Arcadia (Hyperion) by Lauren Groff—I first read Groff’s work in One Story and immediately sought out more—first the inventive The Monsters of Templeton and later her story collection Delicate, Edible Birds, so full of delicate, tantalizing prose. According to the official book description, here’s what Arcadia has in store for me:

In the fields of western New York State in the 1970s, a few dozen idealists set out to live off the land, founding what would become a commune centered on the grounds of a decaying mansion called Arcadia House. Arcadia follows this romantic, rollicking, and tragic utopian dream from its hopeful start through its heyday and after.

Laura Rider’s Masterpiece (Grand Central Publishing) by Jane Hamilton—I’ve been a fan of Hamilton’s ever since I interviewed her in 1993 about A Map of the World. I’ve read most of her novels and loved them for her nuanced characters. Laura Rider’s Masterpiece seems not to have gone over well with many of her fans. Of the 46 Amazon reviews, over a third of them were one-star—all the more reason for me to read this book, especially as these one-star reviews contain sentences such as the following.

The book is described as a “full-blown comedy,” but the humor is of the driest, darkest variety.

…if you love sitting back and letting writers take you on a quirky flight of fancy, and if you are anxious to read everything Jane Hamilton thinks and then writes, you may like this.

Laura Rider, to me, is a selfish, cold hearted, manipulative woman, who has only her best interest at heart! She is a shameless self-promoter.

Yes, yes, yes, I want to read this book.

Silver Sparrow (Algonquin) by Tayari Jones—Here’s the captivating description.

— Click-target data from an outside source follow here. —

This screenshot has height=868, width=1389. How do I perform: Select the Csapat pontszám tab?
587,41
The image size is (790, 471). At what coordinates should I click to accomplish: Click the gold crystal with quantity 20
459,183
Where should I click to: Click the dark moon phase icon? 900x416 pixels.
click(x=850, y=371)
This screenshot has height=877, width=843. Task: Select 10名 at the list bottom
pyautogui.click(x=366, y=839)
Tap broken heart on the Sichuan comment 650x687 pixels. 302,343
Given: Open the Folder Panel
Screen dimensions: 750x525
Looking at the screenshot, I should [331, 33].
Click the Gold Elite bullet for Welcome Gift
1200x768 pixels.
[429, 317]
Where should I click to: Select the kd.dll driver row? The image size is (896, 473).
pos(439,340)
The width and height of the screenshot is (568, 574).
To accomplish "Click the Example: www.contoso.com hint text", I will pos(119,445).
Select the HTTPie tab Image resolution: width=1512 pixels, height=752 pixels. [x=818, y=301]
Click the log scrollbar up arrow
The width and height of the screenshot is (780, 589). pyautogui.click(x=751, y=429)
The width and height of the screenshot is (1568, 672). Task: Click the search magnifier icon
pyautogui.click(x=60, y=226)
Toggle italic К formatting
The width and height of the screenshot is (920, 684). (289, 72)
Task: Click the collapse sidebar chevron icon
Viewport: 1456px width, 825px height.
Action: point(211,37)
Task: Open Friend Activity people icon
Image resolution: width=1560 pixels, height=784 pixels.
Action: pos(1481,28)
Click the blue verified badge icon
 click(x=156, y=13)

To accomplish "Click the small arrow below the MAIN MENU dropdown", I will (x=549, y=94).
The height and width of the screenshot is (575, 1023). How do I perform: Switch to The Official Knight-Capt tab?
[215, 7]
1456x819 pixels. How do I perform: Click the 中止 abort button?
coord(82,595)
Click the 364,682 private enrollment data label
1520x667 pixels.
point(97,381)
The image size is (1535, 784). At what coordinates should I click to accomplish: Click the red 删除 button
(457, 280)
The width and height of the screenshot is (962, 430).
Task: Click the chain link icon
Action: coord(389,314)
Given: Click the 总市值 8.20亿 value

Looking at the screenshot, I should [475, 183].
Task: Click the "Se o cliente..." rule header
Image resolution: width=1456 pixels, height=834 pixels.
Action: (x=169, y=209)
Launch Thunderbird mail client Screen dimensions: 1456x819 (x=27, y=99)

With the opening line of Silver Sparrow, “My father, James Witherspoon, is a bigamist,” author Tayari Jones unveils a breathtaking story about a man’s deception, a family’s complicity, and two teenage girls caught in the middle.

In an interview with Ru Freeman on the Huffington Post blog, Jones says, “I look at a story as a way of deepening my understanding of a subject. I have gone into a project with one opinion and come out of it with a new way of thinking.” I think this is exactly the potential books have for the reader of fiction—to open us up to new ways of considering the world.

Drifting House (Viking/Penguin) by Krys Lee—I’ve been meaning to purchase this book since seeing Lee on a panel at the L.A. Times Festival of Books last spring. I wrote about Lee’s intelligent, articulate remarks in an earlier blog post. Here’s a summary from the official book description:

In the title story, children escaping famine in North Korea are forced to make unthinkable sacrifices to survive. The tales set in America reveal the immigrants’ unmoored existence, playing out in cramped apartments and Koreatown strip malls. A makeshift family is fractured when a shaman from the old country moves in next door. An abandoned wife enters into a fake marriage in order to find her kidnapped daughter.

The Year We Left Home (Simon and Shuster) by Jean Thompson—I’ve read two story collections by Thompson and she’s easily among my favorite writers that include Antonya Nelson, Ana Castillo, Lorrie Moore, Francine Prose, and ZZ Packer, to name a few. Here’s what I look forward to with The Year We Left Home:

Spanning from the early 1970s in the Iowa farmlands to contemporary Chicago and far beyond, The Year We Left Home is a vivid, moving meditation on our continual pursuit of happiness and an incisive exploration of our national character.

I can’t think of a better way to escape the lies and fakery of the last week than through fiction that contains truths that elevate our understanding of each other and ourselves.